Em primeira análise, de acordo com Claude Levi-Strauss, só é possível interpretar adequadamente as ações coletivas por meio do entendimento dos eventos históricos. Destarte, o mais relevante dos acontecimentos que corroboram a problemática é a desigualdade social que existe no Brasil desde a sua fundação. Diante disso, com advento do computador, no final da década de 1980, e da internet, no final da década seguinte, esses itens são pouco comuns nos lares das classes populares. Isso se dá pelo alto valor do produto que, associado à configuração socioeconômica da maior parte da população brasileira, impede, desde os últimos 30 anos, o pleno acesso da camada mais pobre à inclusão digital.

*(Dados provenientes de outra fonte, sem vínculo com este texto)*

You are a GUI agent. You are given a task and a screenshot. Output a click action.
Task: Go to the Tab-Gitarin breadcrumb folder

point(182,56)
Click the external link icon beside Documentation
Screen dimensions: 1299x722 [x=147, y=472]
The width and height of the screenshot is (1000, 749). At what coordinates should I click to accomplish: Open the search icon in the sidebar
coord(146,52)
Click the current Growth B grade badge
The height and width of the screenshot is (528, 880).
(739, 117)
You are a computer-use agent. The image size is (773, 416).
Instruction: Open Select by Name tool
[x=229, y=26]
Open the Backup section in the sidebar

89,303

Além disso, outro desafio que se estabelece na contemporaneidade é o oferecimento precário e desigual do serviço de internet no Brasil. De acordo com a revista Veja (2016), os bairros nobres da cidade de São Paulo, como o Moema, tem uma banda larga equivalente a alguns países europeus de primeiro mundo. Em contra partida, algumas cidades do estado do Maranhão, por exemplo, têm um serviço muito aquém da média. Isso ocorre por fatores socioeconômicos, conforme o parágrafo anterior, e territoriais, pois existe ainda um desinteresse mercadológico das empresas de telecomunicações em expandir o serviço para as localidades rurais e distantes dos grandes centros financeiros e comerciais do país. Essa mesma lógica se estende às regiões periféricas das metrópoles.

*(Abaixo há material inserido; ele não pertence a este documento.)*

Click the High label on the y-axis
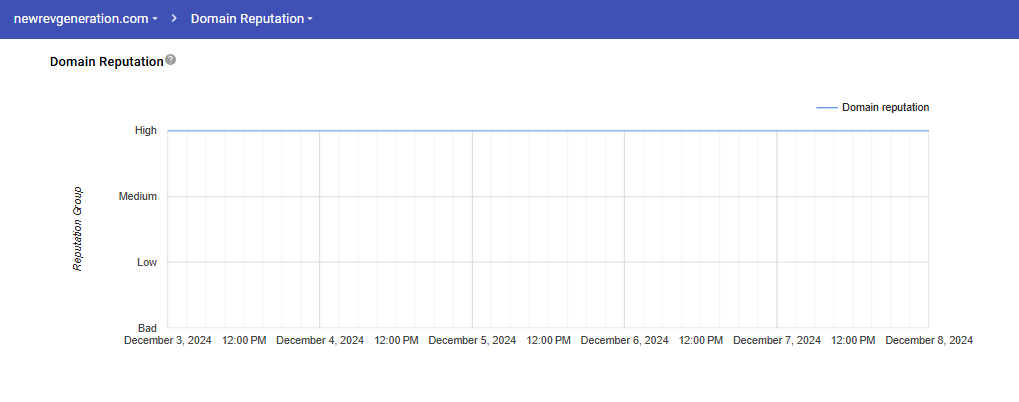Screen dimensions: 1019x402 145,130
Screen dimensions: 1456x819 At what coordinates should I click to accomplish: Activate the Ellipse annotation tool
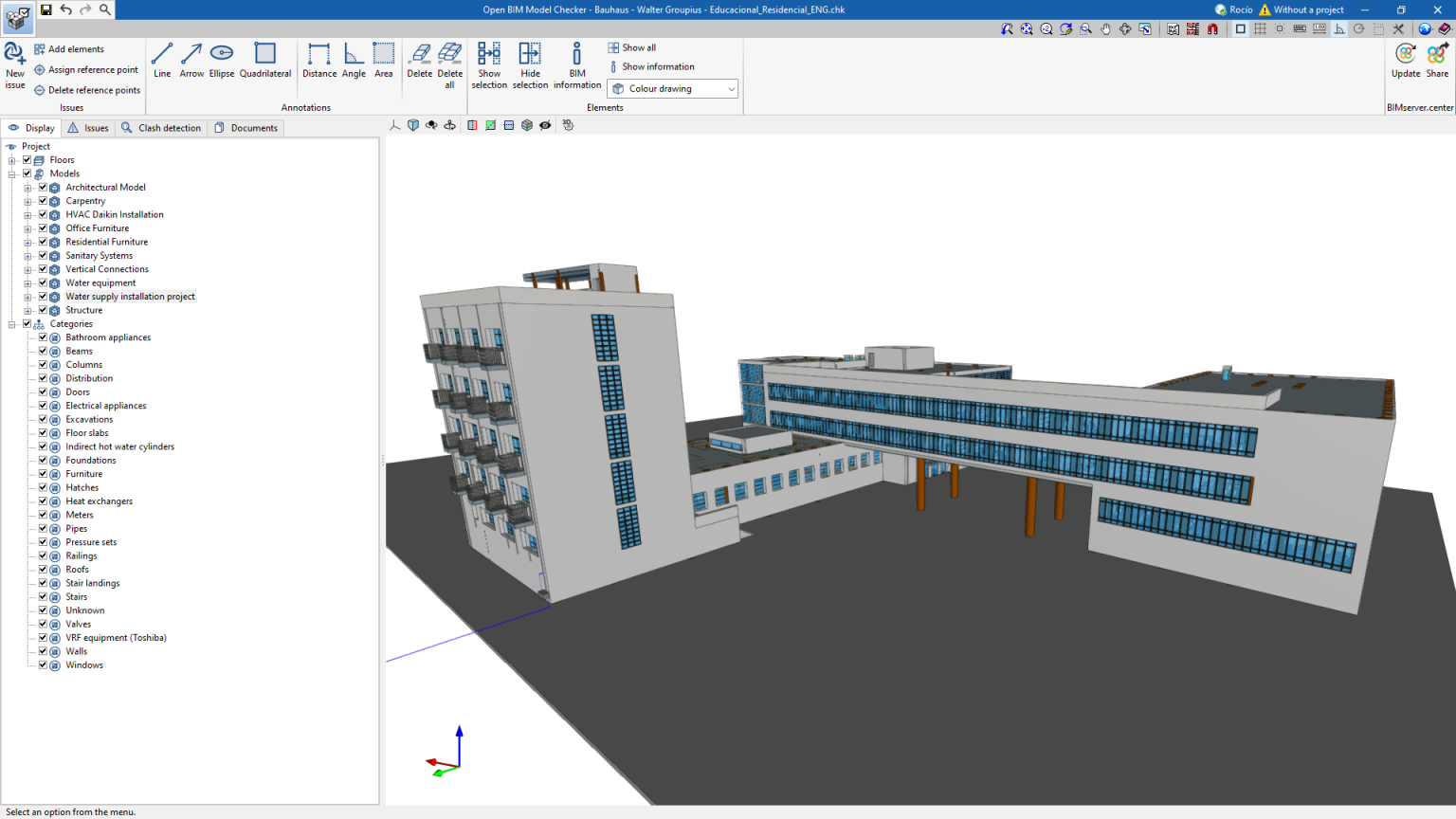point(221,60)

Em virtude dos fatos mencionados, torna-se imperativo, então, desenvolver medidas que ajam sobre óbice. Dessa forma, o Ministério Público Federal e o Tribunal de Contas da União devem fiscalizar o destino dos investimentos nacionais, a fim de remanejá-los às áreas que mais necessitam. Com isso, levar a internet de qualidade para a parcela populacional que dela precisa, além de garantir aos mais pobres todo o equipamento necessário para que seja possível usufruir de todas os avanços tecnológicos voltados, principalmente, para a educação, informação e possível fonte de renda. Só assim a inclusão digital será verdadeiramente democrática.